2017 Election: Belinda Weaver

This post originally appeared on the Software Carpentry website.

Hello everyone. I am standing again as a candidate for the Steering Committee, having served on it this year for the first time.

About me

I have been involved with Software Carpentry for about three years. I organised the first workshop in Brisbane in 2014. I certified as an instructor myself in 2015 and taught at two workshops that year. In 2016, I taught at eight workshops, all of which I either organised or helped to organise. During 2016, I and other Queensland instructors have taken Software Carpentry to five cities in Queensland - Brisbane, Townsville, Toowoomba, Gold Coast and Rockhampton - a huge improvement on the number of workshops run in 2015 (three).

Instructor training

I organised Software Carpentry instructor training in Brisbane in 2016, and have since seen our local community of instructors grow to 16. I certified as an instructor trainer myself a week ago - very exciting! I look forward to training new instructors in 2017.


I currently serve as the Software Carpentry admin for half of Australia, with Damien Irving in Hobart taking the other half. This means helping people in other Australian states and territories organise workshops and keeping AMY up to date with what we’ve done.


I was one of the organisers of the very successful 2016 Brisbane Research Bazaar, (ResBaz) a three-day research festival for graduate students and early career researchers. Software Carpentry workshops in R and Python were taught there. I am currently helping to organise the 2017 Brisbane ResBaz, which promises to be huge and which has already attracted a number of sponsors. I will teach Software Carpentry there. I also helped the ResBaz folks in Arizona with ideas for their inaugural ResBaz.

Library Carpentry

In June 2016, I organised a sprint to update and extend the Library Carpentry material created by Dr James Baker and others in the UK. This was part of the 2-day Mozilla Science Lab Global Sprint. More than 20 people in six countries worked on updating the material, and added a new SQL lesson to the existing four. More lessons are in the works and this has almost become a third ‘Carpentry’ - interest is burgeoning, and it won the British Library Labs award in November. There have been about a dozen workshops run since the sprint. Find out more here. I have taught two full Library Carpentry workshops this year as well as teaching parts of it at other events. The community is very active, with an ongoing chat room. New members are welcome.

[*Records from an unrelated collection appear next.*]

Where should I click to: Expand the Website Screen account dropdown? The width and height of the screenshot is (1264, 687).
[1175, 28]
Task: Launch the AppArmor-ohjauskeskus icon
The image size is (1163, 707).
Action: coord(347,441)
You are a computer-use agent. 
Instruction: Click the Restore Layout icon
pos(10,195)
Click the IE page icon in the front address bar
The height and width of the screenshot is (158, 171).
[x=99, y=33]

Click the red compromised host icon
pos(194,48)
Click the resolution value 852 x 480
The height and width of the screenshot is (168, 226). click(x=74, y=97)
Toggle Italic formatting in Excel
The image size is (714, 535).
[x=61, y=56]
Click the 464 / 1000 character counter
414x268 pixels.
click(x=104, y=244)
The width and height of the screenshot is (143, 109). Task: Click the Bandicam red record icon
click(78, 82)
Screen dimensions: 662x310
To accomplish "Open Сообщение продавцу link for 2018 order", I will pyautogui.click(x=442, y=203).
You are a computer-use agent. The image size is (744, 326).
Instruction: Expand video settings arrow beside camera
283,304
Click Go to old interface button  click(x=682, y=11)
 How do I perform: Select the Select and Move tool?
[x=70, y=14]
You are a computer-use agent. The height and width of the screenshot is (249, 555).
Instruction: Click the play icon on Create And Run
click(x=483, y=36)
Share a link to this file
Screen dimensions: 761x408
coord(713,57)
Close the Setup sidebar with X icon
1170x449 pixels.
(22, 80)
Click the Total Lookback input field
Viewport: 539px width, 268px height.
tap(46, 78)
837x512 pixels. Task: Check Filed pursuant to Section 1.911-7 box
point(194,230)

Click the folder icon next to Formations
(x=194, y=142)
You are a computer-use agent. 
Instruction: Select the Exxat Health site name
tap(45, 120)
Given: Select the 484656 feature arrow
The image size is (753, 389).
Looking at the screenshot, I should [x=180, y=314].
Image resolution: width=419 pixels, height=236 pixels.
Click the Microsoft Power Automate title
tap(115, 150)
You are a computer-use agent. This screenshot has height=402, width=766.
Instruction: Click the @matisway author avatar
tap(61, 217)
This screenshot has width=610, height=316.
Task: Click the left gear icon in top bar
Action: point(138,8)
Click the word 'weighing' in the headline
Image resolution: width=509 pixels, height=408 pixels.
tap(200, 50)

I did some ‘guiding’ this year - mentoring recent Software Carpentry instructor trainees through the final stages of checkout. I tried this approach on attendees at the Brisbane instructor training and it was effective in getting people to finish (I think 17 out of 20 certified). I then assisted Anelda van der Walt’s South African instructor trainee cohort - running lesson discussion and practice teaching sessions to help them finish.

I plan to do the same thing to help attendees at the recent online instructor training I taught check out as instructors.


My one disappointment this year has been my inability to take forward work I proposed on improving Software Carpentry communications. I was simply swamped by the tsunami of interest in Library Carpentry (16 requests to teach it, and counting) and that ended up gobbling up a lot of my time. I did promote Software Carpentry tirelessly through tweets, but campaigns I hoped to run did not eventuate. I am still interested in taking that work forward and would be interested to hear from others with experience in that area who might like to participate in it.

For 2017

I think it is important to have Steering Committee representation from Australia (and the southern hemisphere more generally). Software Carpentry has really taken off here, and I think I have proved to be an effective community builder for it. In 2017, I would like to continue that work, train more instructors, get more partnerships across the line, if possible, and make sure we extend Software Carpentry workshops beyond the capital cities into the regions. I also plan to work in more with colleagues in New Zealand and South Africa on building their communities. I also intend to help Library Carpentry continue to expand, and will be running instructor training for librarians in Portland, Oregon, in May 2017.